**THE TASK:** Word for word, set down every line of the entries below from the line with "Task: Click the Datenschutz mask icon" to the line with "Screen dimensions: 809x637", including both, and no other line.

**INPUT DATA:**
----

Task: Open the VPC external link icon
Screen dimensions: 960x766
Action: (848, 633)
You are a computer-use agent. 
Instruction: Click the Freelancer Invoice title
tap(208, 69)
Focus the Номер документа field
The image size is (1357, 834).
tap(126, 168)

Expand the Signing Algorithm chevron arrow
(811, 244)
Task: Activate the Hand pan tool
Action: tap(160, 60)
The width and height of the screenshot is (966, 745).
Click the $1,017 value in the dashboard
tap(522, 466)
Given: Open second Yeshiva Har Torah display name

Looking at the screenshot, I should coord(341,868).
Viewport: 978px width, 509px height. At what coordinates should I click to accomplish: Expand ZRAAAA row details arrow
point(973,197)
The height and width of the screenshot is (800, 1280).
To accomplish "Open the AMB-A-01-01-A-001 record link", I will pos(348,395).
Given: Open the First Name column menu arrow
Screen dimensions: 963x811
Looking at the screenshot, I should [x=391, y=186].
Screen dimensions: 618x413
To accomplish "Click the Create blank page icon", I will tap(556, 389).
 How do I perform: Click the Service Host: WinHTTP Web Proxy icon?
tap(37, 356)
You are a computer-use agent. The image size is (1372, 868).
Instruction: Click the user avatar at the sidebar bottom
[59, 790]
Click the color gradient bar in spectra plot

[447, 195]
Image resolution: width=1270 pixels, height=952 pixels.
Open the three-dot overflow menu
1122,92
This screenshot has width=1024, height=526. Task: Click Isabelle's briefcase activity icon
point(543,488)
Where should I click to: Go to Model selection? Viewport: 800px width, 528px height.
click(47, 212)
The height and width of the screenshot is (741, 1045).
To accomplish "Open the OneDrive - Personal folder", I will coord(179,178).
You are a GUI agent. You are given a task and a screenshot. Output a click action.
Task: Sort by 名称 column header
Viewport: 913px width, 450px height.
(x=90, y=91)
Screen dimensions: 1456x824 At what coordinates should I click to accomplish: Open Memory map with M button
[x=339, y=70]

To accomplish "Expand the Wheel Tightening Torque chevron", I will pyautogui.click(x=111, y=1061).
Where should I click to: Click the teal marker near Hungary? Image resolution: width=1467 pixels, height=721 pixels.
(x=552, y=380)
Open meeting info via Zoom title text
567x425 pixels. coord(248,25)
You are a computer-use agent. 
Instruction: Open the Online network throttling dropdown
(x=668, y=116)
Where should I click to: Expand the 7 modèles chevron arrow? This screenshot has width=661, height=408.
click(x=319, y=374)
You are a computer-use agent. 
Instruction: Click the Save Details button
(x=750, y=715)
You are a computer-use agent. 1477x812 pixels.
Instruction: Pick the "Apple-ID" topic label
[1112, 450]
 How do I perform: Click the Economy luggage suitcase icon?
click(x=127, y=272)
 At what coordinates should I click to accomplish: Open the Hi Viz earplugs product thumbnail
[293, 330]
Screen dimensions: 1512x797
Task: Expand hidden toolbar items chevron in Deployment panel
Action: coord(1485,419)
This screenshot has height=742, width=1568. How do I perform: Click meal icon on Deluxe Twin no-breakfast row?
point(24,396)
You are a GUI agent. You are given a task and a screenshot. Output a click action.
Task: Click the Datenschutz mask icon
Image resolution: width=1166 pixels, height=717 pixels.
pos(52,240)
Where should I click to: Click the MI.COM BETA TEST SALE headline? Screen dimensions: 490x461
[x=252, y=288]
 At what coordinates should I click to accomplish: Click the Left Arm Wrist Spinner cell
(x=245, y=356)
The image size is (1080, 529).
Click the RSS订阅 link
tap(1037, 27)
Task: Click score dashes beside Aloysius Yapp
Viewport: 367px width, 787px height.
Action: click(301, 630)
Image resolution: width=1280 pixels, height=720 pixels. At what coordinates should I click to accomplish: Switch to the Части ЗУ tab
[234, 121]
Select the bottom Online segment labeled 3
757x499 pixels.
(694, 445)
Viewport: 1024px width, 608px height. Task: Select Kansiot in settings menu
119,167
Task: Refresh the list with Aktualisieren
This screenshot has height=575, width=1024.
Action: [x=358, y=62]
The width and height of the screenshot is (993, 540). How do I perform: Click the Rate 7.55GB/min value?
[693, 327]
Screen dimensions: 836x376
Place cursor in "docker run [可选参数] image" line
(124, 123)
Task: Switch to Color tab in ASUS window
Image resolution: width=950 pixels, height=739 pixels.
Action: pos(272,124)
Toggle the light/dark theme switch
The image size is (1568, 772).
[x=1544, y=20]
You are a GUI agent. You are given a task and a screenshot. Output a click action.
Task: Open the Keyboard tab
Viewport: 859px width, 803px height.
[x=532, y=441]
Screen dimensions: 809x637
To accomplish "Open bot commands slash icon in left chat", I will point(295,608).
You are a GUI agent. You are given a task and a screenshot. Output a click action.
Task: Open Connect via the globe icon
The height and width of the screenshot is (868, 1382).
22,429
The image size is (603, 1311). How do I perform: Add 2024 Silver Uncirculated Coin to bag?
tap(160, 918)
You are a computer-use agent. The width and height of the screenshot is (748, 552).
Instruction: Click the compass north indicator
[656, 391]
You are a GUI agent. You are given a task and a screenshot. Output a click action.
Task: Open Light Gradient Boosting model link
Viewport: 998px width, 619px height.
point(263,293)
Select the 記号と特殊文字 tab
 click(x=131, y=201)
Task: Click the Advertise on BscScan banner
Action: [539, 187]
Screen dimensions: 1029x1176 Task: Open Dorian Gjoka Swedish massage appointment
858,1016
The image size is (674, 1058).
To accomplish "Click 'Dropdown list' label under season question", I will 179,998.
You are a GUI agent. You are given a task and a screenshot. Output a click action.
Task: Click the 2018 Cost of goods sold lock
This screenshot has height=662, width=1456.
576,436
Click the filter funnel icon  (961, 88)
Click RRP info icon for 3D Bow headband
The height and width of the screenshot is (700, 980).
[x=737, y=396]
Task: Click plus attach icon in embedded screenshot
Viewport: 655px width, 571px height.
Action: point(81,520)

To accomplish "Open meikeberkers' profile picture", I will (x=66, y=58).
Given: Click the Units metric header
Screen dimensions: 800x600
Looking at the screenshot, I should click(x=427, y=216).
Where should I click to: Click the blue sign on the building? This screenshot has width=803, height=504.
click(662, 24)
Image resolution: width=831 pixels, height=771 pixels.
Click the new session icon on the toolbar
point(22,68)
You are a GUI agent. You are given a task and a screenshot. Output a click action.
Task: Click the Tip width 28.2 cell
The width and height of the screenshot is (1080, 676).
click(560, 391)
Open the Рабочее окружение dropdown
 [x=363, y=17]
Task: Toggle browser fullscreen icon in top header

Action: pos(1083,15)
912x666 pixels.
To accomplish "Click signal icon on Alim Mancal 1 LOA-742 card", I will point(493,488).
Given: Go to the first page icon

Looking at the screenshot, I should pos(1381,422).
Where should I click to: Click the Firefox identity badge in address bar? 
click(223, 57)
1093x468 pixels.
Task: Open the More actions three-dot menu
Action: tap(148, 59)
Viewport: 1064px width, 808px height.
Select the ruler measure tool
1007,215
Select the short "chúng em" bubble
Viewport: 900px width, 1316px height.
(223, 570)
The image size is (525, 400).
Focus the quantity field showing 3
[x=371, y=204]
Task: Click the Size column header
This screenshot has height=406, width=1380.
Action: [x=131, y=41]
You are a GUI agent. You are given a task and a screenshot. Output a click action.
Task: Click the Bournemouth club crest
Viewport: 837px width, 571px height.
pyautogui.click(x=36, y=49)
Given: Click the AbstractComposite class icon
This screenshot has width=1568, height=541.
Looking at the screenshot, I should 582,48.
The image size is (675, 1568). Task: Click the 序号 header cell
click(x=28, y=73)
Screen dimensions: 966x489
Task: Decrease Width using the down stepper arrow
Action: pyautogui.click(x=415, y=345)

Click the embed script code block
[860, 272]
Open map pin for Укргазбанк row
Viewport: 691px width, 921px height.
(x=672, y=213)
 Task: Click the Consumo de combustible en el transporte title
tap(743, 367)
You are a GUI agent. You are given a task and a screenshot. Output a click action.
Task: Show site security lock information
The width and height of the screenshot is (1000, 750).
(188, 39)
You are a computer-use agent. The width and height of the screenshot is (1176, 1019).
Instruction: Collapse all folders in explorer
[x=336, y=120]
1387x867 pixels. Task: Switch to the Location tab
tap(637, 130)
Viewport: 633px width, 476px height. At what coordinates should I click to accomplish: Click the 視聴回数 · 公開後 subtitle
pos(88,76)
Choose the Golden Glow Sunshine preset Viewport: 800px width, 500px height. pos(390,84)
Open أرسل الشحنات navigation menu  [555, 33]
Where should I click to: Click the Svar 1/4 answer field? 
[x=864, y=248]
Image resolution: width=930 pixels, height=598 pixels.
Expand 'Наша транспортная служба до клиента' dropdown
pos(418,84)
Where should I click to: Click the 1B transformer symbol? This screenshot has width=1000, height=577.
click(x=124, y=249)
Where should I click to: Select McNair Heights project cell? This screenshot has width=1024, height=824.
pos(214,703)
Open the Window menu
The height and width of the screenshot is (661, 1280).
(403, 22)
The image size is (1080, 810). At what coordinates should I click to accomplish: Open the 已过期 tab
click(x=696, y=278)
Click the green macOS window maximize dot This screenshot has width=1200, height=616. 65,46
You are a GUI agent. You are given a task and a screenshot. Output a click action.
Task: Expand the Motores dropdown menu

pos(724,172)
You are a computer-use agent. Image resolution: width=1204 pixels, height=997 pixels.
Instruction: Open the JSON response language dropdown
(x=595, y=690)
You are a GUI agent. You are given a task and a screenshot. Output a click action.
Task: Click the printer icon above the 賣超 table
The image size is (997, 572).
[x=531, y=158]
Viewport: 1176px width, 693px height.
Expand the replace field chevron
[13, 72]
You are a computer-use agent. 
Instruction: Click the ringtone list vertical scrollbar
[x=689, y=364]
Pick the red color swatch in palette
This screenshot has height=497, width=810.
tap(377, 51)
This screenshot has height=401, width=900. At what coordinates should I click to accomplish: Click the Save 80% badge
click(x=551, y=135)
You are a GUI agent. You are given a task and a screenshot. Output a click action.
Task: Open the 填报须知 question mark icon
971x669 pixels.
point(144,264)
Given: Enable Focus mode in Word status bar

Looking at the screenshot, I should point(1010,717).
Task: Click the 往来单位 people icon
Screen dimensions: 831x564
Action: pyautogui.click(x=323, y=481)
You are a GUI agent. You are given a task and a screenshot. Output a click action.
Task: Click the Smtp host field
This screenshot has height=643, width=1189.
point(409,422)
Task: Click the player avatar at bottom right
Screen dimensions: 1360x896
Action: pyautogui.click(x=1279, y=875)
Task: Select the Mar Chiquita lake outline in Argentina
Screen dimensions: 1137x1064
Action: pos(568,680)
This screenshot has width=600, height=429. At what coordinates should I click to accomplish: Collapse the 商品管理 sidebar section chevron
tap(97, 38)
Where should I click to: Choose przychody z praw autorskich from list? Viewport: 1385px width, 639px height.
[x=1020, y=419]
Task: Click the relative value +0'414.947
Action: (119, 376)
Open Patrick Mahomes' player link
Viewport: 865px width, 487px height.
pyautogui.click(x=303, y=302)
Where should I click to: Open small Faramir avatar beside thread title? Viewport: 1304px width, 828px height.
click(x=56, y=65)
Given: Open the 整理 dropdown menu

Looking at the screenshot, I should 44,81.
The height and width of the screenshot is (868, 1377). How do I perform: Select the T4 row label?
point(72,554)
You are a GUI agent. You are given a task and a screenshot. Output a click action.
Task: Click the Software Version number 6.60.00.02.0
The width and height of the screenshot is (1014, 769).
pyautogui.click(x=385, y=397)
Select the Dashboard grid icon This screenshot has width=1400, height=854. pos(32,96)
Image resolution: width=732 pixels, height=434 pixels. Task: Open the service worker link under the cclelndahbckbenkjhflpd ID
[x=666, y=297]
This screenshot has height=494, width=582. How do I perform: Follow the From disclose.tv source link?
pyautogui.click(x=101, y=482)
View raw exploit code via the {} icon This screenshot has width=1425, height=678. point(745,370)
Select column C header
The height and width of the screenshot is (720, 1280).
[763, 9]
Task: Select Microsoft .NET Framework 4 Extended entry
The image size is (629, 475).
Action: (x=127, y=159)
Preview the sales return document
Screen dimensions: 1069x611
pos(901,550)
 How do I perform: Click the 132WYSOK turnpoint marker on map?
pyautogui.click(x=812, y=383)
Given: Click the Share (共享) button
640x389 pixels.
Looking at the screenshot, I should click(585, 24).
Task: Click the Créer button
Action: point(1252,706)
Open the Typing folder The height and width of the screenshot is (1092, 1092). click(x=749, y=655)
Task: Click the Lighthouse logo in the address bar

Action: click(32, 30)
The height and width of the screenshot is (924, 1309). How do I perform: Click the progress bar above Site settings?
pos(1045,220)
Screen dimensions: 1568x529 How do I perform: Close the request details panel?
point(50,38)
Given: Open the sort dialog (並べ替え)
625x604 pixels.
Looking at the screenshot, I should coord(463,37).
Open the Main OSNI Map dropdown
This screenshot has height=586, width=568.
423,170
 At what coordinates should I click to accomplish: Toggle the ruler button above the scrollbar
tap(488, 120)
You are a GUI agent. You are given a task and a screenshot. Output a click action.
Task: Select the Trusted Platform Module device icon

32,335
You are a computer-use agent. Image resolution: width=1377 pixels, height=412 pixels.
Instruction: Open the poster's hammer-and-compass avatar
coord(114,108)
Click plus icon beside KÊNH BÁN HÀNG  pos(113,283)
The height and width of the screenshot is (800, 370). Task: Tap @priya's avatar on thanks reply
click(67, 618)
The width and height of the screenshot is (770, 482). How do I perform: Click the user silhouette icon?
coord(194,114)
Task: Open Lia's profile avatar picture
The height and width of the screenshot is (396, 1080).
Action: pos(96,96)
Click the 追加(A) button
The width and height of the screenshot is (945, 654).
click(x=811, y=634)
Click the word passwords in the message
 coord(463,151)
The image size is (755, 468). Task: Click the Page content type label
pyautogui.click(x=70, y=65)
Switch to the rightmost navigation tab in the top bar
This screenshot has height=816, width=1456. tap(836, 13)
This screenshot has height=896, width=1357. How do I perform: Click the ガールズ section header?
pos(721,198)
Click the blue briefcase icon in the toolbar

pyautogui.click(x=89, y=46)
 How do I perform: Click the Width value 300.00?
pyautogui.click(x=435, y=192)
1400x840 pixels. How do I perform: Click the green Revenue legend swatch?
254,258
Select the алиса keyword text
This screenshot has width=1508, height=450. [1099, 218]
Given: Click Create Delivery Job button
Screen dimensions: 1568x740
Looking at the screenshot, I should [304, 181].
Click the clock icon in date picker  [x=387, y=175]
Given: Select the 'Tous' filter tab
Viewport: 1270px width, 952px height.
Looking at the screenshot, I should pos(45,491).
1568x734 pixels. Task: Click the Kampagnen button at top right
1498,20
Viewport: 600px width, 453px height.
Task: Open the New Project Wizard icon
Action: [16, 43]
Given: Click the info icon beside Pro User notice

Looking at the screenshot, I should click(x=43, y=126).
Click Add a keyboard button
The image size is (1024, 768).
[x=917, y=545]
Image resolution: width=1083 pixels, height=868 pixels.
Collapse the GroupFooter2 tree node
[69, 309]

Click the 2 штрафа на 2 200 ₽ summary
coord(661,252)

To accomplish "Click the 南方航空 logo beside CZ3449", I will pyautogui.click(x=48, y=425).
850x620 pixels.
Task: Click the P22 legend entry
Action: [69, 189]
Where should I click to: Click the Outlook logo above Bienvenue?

----

**SOLUTION TO THE PROBLEM:**
Task: Click the Datenschutz mask icon
Image resolution: width=1166 pixels, height=717 pixels.
pos(52,240)
Where should I click to: Click the MI.COM BETA TEST SALE headline? Screen dimensions: 490x461
[x=252, y=288]
 At what coordinates should I click to accomplish: Click the Left Arm Wrist Spinner cell
(x=245, y=356)
The image size is (1080, 529).
Click the RSS订阅 link
tap(1037, 27)
Task: Click score dashes beside Aloysius Yapp
Viewport: 367px width, 787px height.
Action: click(301, 630)
Image resolution: width=1280 pixels, height=720 pixels. At what coordinates should I click to accomplish: Switch to the Части ЗУ tab
[234, 121]
Select the bottom Online segment labeled 3
757x499 pixels.
(694, 445)
Viewport: 1024px width, 608px height. Task: Select Kansiot in settings menu
119,167
Task: Refresh the list with Aktualisieren
This screenshot has height=575, width=1024.
Action: [x=358, y=62]
The width and height of the screenshot is (993, 540). How do I perform: Click the Rate 7.55GB/min value?
[693, 327]
Screen dimensions: 836x376
Place cursor in "docker run [可选参数] image" line
(124, 123)
Task: Switch to Color tab in ASUS window
Image resolution: width=950 pixels, height=739 pixels.
Action: pos(272,124)
Toggle the light/dark theme switch
The image size is (1568, 772).
[x=1544, y=20]
You are a GUI agent. You are given a task and a screenshot. Output a click action.
Task: Open the Keyboard tab
Viewport: 859px width, 803px height.
[x=532, y=441]
Screen dimensions: 809x637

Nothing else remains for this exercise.